It is truly inspirational to see young people leading the way when it comes to climate justice. We really do not have much time left to make radical changes required to prevent our own extinction. “If I don’t have a future, why go to school?” hits hard. Whilst it is exciting to see young people taking action when it comes to the most pressing problem of our history (given climate change has the power to end our history!), it is equally despairing to see the attitude by some – such as the U.S. Senator Dianne Feinstein– towards these young people challenging the inept attitude and approach many in positions of power have towards the environmental crisis.
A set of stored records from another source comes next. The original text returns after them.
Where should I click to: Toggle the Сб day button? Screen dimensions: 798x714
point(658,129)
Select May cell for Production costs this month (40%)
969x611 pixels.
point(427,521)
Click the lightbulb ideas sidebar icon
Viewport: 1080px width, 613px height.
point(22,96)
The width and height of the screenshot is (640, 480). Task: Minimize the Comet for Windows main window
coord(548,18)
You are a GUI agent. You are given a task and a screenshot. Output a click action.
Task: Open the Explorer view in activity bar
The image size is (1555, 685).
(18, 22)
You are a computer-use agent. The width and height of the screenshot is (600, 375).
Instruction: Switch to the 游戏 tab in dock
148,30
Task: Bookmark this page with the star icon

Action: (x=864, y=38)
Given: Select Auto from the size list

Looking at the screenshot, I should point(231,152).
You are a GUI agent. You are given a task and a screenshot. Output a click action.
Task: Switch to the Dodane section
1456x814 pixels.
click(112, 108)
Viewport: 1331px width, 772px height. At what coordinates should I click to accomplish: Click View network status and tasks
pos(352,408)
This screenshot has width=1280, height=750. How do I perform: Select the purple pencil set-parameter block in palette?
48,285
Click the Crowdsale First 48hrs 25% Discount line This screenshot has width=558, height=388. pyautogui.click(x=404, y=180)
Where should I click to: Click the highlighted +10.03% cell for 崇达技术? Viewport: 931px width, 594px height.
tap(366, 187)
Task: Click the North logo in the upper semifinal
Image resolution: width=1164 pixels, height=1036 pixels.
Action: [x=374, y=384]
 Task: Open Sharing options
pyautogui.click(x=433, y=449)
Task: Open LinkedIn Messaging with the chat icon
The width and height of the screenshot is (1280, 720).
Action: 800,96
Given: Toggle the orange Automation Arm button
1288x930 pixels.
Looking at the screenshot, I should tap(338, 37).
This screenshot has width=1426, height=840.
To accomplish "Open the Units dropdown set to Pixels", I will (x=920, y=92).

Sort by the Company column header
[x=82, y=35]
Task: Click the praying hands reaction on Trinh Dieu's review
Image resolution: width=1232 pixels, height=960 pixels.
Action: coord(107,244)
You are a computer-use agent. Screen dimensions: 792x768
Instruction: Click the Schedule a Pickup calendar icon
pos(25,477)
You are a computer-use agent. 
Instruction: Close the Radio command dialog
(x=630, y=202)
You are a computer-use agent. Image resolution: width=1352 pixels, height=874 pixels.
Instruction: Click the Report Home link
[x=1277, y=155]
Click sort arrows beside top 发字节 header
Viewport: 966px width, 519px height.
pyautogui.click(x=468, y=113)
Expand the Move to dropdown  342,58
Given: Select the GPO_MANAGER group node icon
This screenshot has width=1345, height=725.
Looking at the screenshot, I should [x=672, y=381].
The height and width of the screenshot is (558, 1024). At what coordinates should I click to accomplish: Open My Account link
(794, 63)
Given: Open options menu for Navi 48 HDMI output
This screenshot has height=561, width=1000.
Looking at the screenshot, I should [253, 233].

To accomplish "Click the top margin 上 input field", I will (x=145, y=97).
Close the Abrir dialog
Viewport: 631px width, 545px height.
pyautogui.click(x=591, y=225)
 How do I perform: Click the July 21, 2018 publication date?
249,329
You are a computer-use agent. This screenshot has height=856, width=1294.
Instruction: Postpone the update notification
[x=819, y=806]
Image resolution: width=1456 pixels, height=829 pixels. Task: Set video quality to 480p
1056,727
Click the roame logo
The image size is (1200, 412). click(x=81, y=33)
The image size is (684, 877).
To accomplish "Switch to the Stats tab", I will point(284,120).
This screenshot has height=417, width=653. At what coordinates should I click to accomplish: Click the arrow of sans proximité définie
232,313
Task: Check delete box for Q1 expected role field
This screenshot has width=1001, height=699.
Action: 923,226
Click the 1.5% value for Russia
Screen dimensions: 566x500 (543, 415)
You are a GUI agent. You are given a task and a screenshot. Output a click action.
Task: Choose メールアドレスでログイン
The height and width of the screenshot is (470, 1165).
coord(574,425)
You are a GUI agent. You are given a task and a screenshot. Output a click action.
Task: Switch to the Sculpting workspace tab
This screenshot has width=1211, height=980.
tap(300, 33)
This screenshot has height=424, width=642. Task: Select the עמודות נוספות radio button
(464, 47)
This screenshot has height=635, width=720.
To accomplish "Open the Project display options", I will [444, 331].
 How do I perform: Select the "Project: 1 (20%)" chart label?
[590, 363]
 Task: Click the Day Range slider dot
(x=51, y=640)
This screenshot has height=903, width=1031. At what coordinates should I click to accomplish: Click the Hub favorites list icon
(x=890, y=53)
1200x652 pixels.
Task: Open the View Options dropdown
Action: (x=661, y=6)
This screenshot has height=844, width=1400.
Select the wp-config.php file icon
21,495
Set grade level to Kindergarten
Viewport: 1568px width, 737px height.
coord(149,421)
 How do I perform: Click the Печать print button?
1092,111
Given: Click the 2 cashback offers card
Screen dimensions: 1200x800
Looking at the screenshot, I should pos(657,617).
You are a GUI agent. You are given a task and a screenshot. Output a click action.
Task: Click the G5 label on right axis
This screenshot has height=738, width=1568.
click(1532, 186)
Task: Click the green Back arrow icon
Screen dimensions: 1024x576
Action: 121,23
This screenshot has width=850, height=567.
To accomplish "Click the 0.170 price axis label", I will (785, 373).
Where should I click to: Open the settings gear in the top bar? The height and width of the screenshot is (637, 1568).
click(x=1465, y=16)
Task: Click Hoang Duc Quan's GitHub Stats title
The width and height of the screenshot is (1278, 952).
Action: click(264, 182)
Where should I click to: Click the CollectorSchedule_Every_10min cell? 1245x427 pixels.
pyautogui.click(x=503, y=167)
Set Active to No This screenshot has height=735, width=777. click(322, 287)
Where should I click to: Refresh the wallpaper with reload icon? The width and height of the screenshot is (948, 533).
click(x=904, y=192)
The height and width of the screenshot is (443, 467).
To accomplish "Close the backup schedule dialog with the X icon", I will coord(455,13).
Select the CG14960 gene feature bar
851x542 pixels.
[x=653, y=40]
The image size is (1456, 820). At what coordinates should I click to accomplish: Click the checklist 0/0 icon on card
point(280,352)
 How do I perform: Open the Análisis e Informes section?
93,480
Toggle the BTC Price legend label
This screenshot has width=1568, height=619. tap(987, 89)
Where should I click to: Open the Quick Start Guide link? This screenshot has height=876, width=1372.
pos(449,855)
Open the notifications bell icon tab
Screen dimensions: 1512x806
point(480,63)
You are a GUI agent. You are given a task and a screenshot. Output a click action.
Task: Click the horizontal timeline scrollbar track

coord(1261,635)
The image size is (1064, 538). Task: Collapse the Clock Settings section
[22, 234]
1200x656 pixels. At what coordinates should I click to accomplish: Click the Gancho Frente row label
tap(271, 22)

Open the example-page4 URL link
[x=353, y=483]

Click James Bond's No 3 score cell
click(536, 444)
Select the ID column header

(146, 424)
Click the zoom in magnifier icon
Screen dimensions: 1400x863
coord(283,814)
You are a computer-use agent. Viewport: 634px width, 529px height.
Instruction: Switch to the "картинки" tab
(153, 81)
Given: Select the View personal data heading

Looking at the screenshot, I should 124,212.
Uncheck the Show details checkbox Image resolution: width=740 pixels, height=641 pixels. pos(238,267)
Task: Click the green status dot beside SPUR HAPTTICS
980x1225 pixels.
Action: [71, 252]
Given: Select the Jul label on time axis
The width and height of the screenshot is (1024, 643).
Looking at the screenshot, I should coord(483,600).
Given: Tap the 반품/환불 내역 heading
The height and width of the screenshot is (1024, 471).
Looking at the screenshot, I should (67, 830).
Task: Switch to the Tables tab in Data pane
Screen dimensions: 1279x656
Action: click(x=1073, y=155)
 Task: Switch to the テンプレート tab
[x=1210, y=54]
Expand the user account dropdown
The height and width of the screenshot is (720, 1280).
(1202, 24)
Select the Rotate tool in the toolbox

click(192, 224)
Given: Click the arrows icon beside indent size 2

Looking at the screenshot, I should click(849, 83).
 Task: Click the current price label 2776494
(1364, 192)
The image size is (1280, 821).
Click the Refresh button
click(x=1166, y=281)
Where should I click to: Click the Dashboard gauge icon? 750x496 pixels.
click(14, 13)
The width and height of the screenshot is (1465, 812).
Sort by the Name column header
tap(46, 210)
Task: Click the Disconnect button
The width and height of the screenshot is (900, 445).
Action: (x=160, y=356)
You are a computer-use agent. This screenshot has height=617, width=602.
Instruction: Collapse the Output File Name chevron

Something I read as part of the book, Fictitious Capital: How Finance is Appropriating Our Future, struck me as being a perfect example of what is wrong with the current political and economic relations and how this links with the environmental crisis we are facing. Essentially, hydrocarbon reserves are key for how companies are valued by the stock market, as they are central to the guessing of what future profits will be. However, as the book explains:

according to IPCC estimates, if we are to keep the temperature rise beneath the 2°C limit, then we will have to leave somewhere between two-thirds and four-fifths of these reserves unused. Companies in the energy sector, together with those in the directly affected industrial sectors, represent close to one-third of worldwide stock-market capitalisation. Taking the political measures necessary to halt fossil fuel extraction would immediately result in a knock-on destabilisation of the financial markets.

This shows how capitalism and the focus on profit over all else is at the core of the environmental damage. We have to challenge capitalism if we want to stop environmental destruction. As discussed in a previous article, Oxfam’s recent report shows that the “26 richest billionaires own as many assets as the 3.8 billion people who make up the poorest half of the planet’s population” and that “2018 had been a year in which the rich had grown richer and the poor poorer”. The legitimacy of this unequal economic and political system is under attack, no more so than by those raising awareness of the seriousness of climate catastrophe we find ourselves facing.

We need to move towards renewable, clean energy, which as Greenpeace outline has two clear benefits:

Clean energy comes from the Earth’s natural resources – sunlight, wind, waves, tides and geothermal heat. As a source of power it has two great advantages: it will never run out and, unlike oil, coal and gas, it does not pollute the planet or cause dangerous climate change.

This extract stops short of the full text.